Austria Table of Contents
An Austrian-manned United Nations checkpoint on the
Golan Heights between Israel and Syria
Courtesy United States Department of Defense
Respect for the law and devotion to social tranquillity are engrained in the Austrian character. Domestic groups committed to violence or terrorism play no significant political role. No major strikes, unruly demonstrations, or public unrest have threatened the stability of the Second Republic. Because of a high standard of living and minimal unemployment, crime remains relatively low. Assaults and other crimes involving violence are particularly uncommon, although crimes against property have risen more than 10 percent in some years. Law enforcement agencies are efficient and are regarded with respect. Since the late 1980s, however, instances of mistreatment of arrested persons and improper activities of the organs of security have made necessary measures to restore the public's confidence in the police.
Austria has been the country of first asylum for 2 million refugees from Eastern Europe since the end of World War II. Austria's hospitality toward refugees underwent a change in the early 1990s as political refugees were outnumbered by economically motivated immigrants seeking work. Feeling it necessary to stem the flow, Austrian authorities tightened entry requirements and reinforced regular border guards with armed forces, mainly to prevent illegal Romanian immigrants from entering the country through Hungary. Beginning in mid-1991, thousands of Yugoslavs were allowed into Austria as a result of civil war in their country, although more than 100,000 were turned back at the point of entry. As of May 1993, about 65,000 refugees had been admitted from the former Yugoslavia.
Austria is a frequent setting for international negotiation and conciliation, and individuals representing a wide spectrum of beliefs are permitted to carry out political activities without interference within its borders. In addition to being the headquarters of the International Atomic Energy Agency (IAEA) and the Organization of the Petroleum Exporting Countries (OPEC), Vienna is the site of major East-West negotiations. Austria has traditionally maintained good relations with many Middle Eastern states, and various Arab groups are allowed to operate freely in Austrian territory.
There is perhaps a price to be paid for this tolerance, however. Several terrorist incidents have been linked to situations in the Middle East, one of the worst occurring at an OPEC meeting in Vienna in 1975 when three men were killed, many were wounded, and thirty-three hostages were taken from among the Arab leaders attending. Attacks against Jewish targets in 1981 and among passengers awaiting a flight on El Al, the Israeli airline, at the Vienna airport in 1975 led to the imprisonment of several Arab terrorists.
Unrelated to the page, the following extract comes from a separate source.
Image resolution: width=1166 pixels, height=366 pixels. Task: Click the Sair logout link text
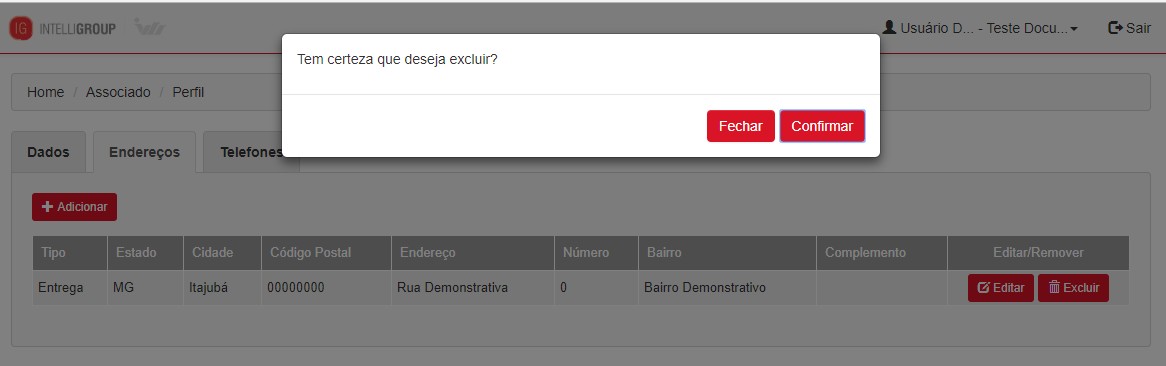click(1138, 28)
In 1987 the former Libyan ambassador to Austria, who was an opponent of Muammar al Qadhafi's regime in Libya, was wounded in an assassination attempt. In 1989 three Kurdish activists, including the leader of the Iranian Kurdish Democratic Party, were assassinated during a meeting with three Iranian officials. Criticism was leveled against Austrian authorities for their failure to curb the activities of the Libyan and Iranian diplomatic missions, whose personnel were implicated in the attacks.
Prior to the adoption of an autonomy agreement in 1969, agitation among German-speaking residents of South Tirol (the province of Alto Adige in the region of Trentino-Alto Adige) for its return to Austrian control from Italy was accompanied by a campaign of terrorist bombings. In 1967 army units were moved to the border area to support the gendarmerie and border police in preventing Austrian territory from being used as a sanctuary and source of explosives. Terrorist incidents dropped off sharply thereafter, although, after an unsuccessful attempt to derail a train in 1988, a South Tirolean was sentenced by an Austrian court to a five-and-one-half-year prison term (see Regional Issues , ch. 4).
According to public opinion surveys, anti-Semitism continued to exist in Austria to some extent, and some Austrians remained pro-Nazi (see Attitudes Toward Minorities , ch. 2). Although freedom of assembly and association are provided for in the constitution, the State Treaty of 1955 and previous legislation made an exception in the case of Nazi organizations and activities. In early 1992, the security authorities cracked down on the neo-Nazi network after one group, the Trenck Military Sports Group, was found to have handguns and automatic weapons and to engage in paramilitary training. Police intelligence discovered that the groups had received funds and propaganda material from the United States and Canada. Moreover, thousands of names of sympathizers had reportedly been found in the files of Gottfried Küssel, a central figure in the neo-Nazi movement.